EXERCISE REQUIREMENTS: From the line with "The image size is (803, 651)." to the final line of the data below, please write out every line exactly, with no pictures.

DATA TO PROCESS:
::::
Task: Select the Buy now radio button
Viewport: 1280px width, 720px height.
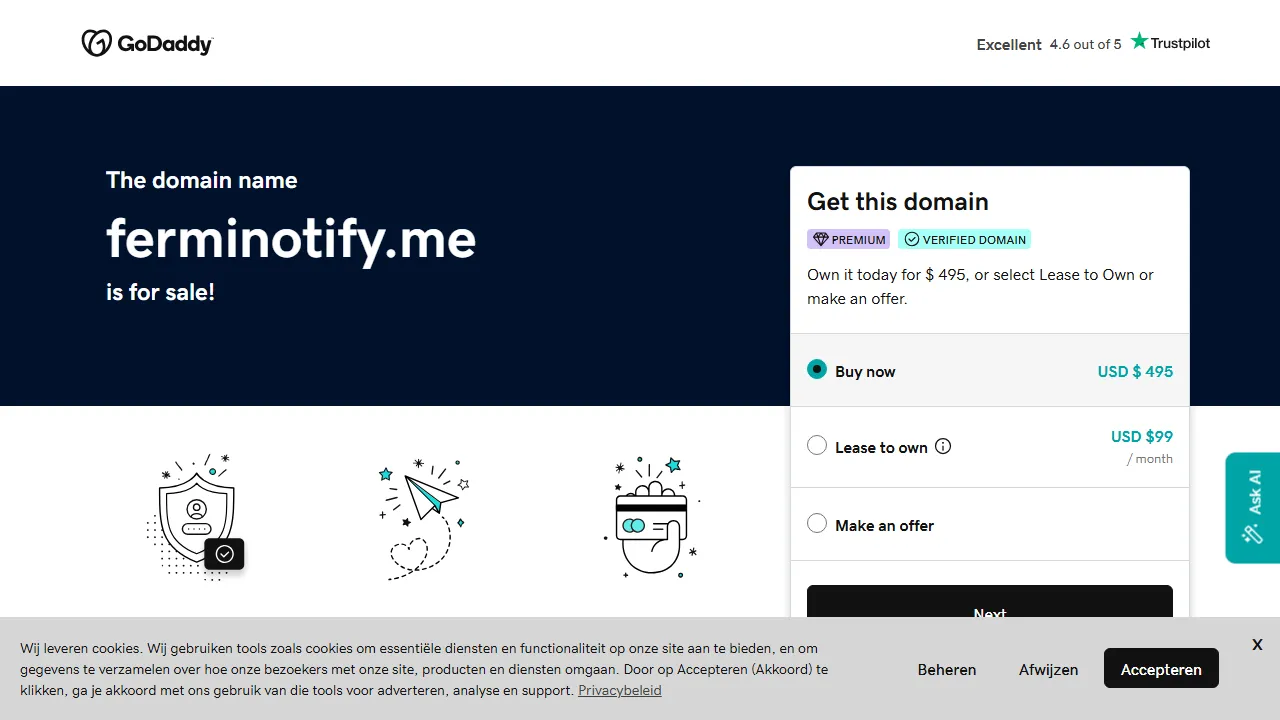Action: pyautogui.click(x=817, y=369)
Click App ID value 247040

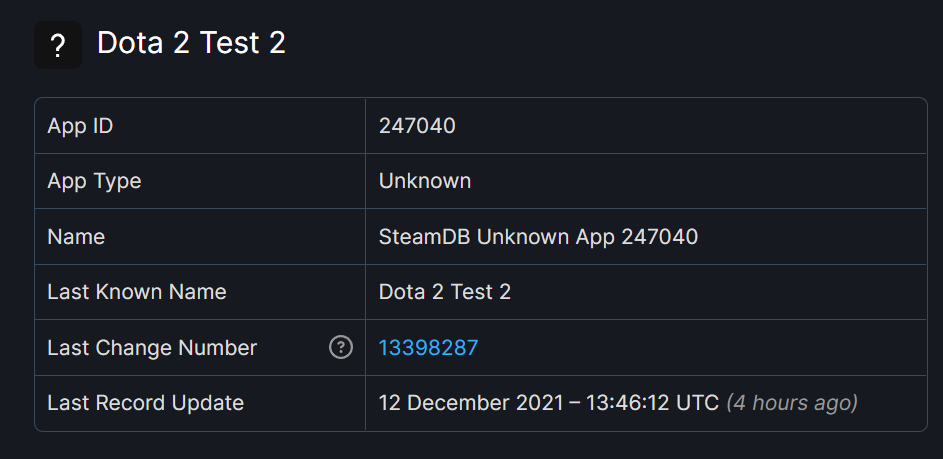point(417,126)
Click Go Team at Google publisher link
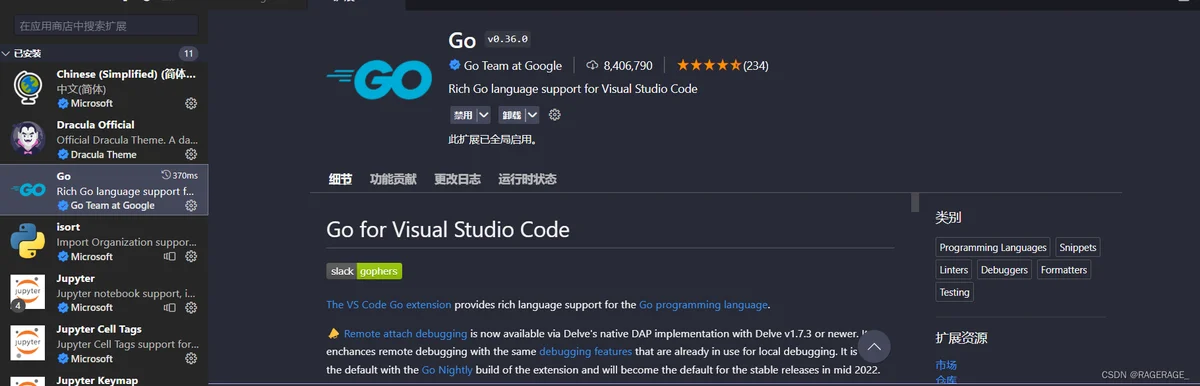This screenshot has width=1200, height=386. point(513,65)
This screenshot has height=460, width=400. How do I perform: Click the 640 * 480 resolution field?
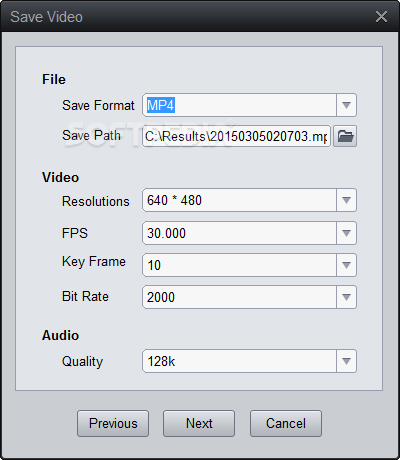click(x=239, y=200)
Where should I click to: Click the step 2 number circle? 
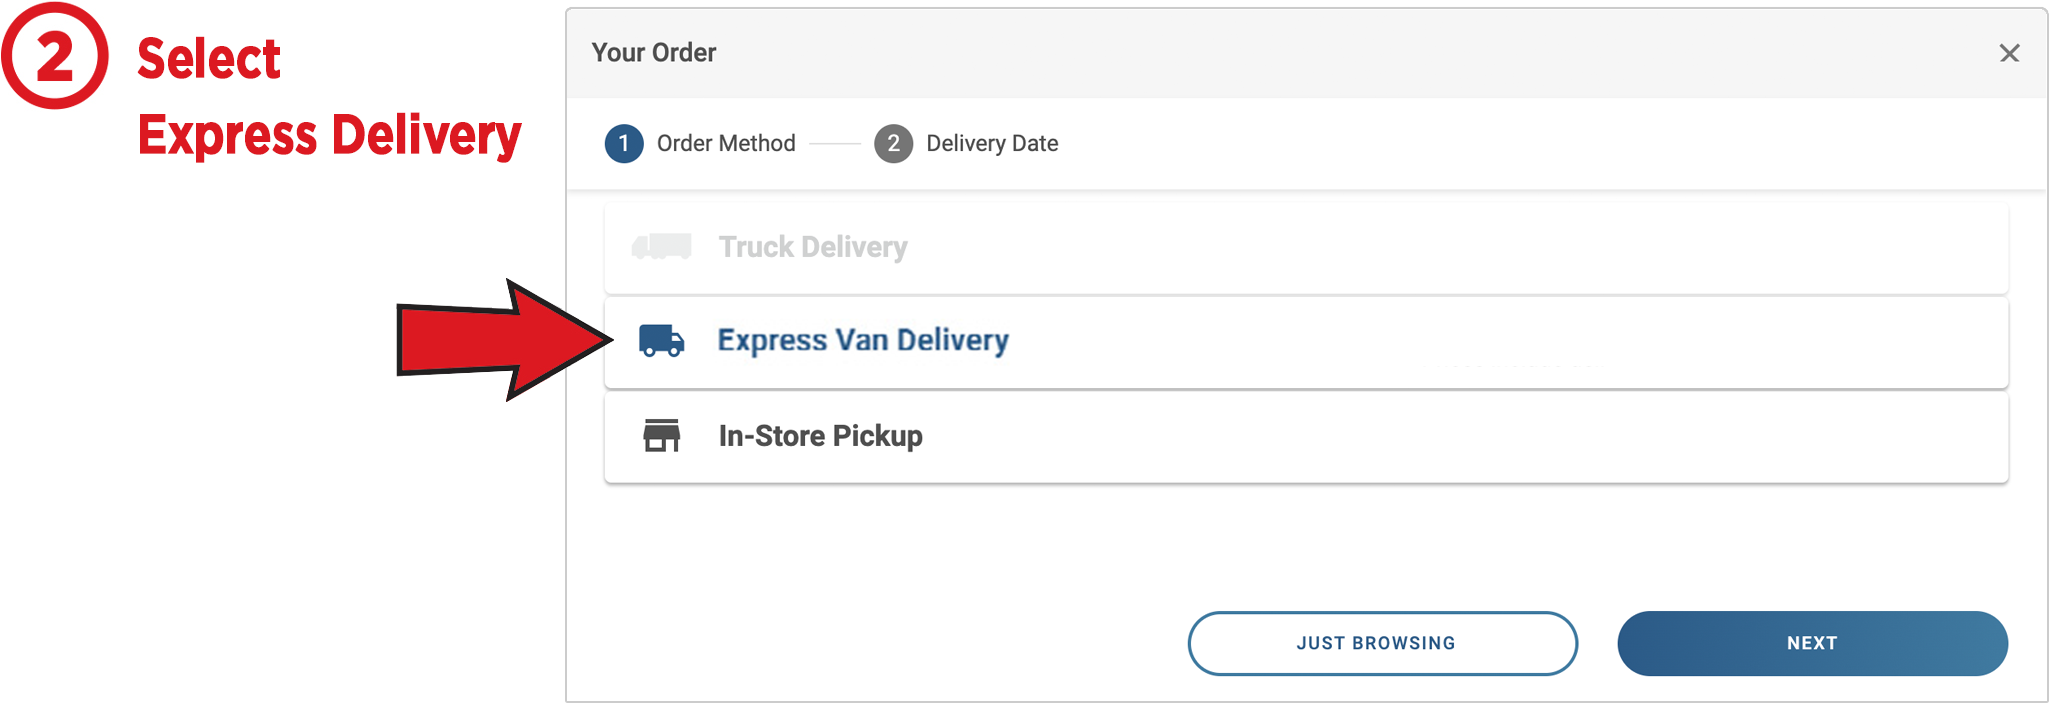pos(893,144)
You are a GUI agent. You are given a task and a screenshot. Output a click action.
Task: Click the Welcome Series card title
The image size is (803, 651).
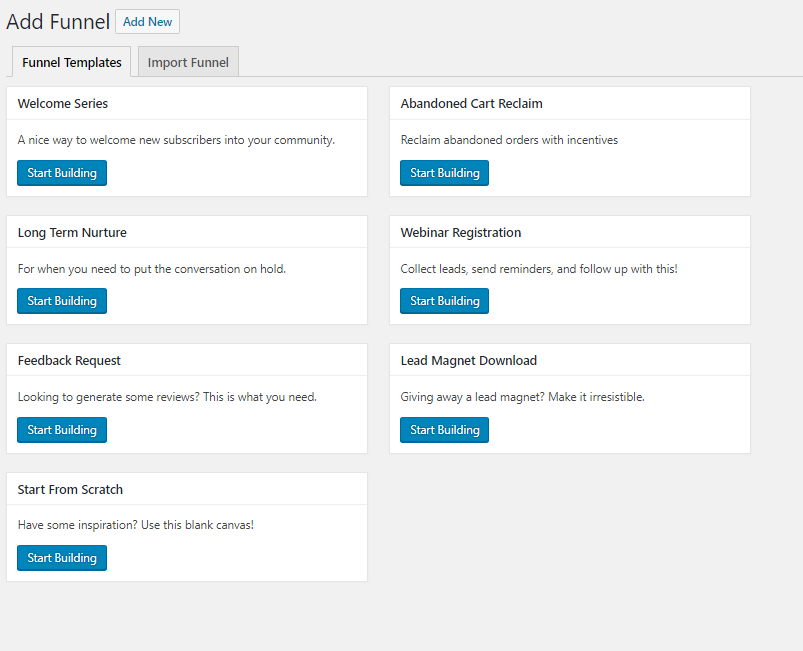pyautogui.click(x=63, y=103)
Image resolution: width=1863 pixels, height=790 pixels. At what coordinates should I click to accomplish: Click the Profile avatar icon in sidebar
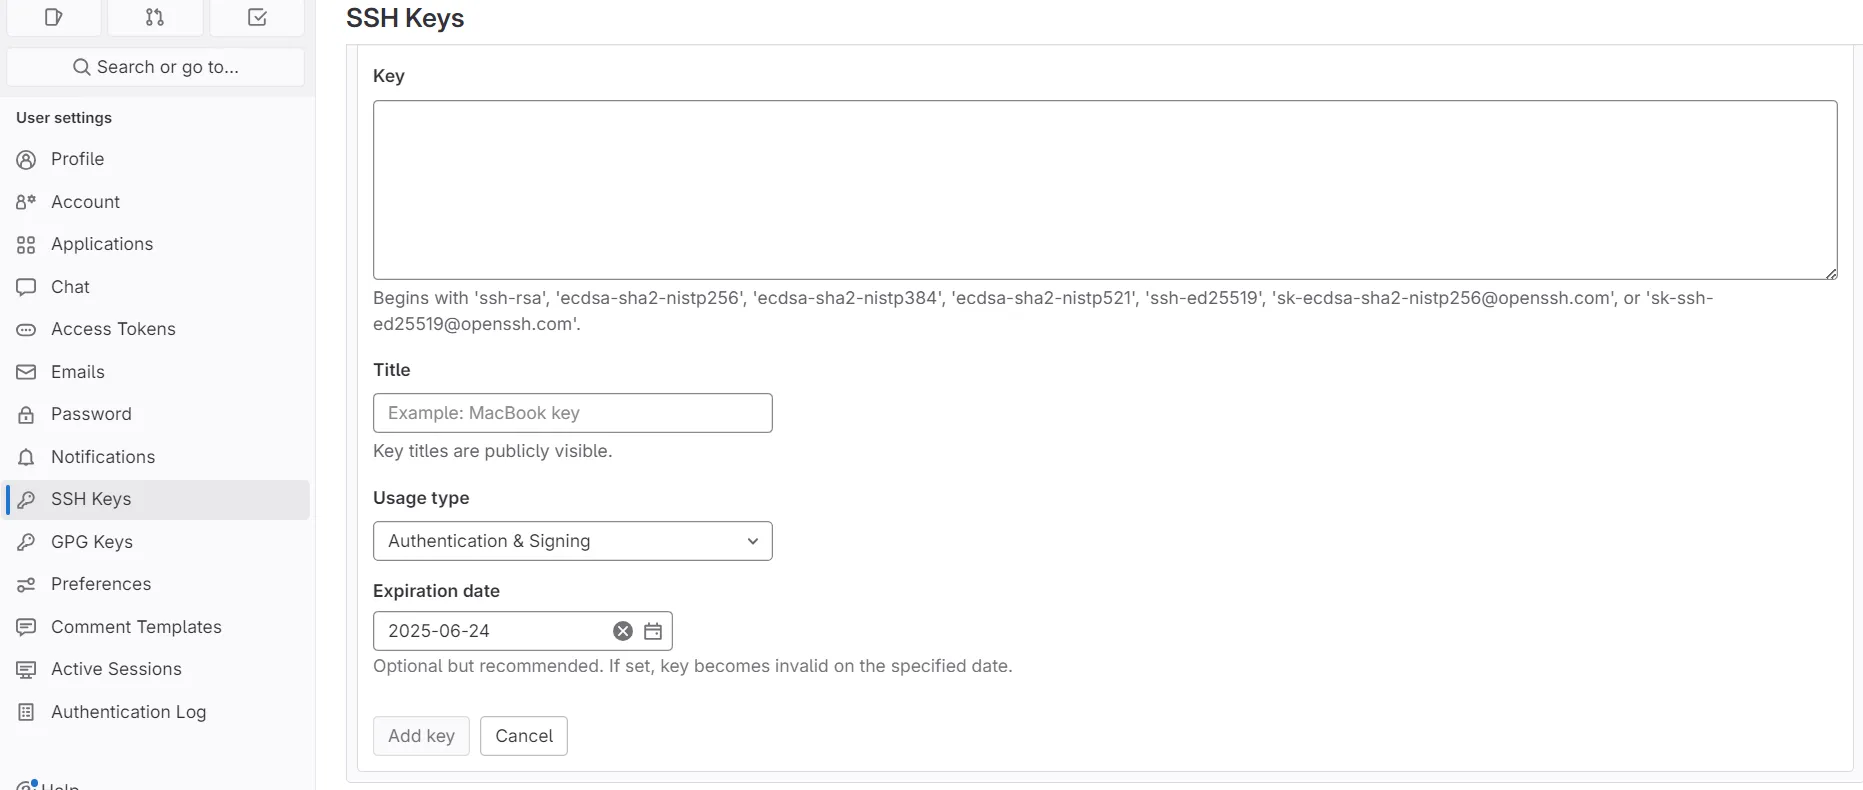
::::
RESULT FOR THIS EXERCISE:
The image size is (803, 651).
pyautogui.click(x=63, y=103)
Image resolution: width=1863 pixels, height=790 pixels. At what coordinates should I click to accomplish: Click the Profile avatar icon in sidebar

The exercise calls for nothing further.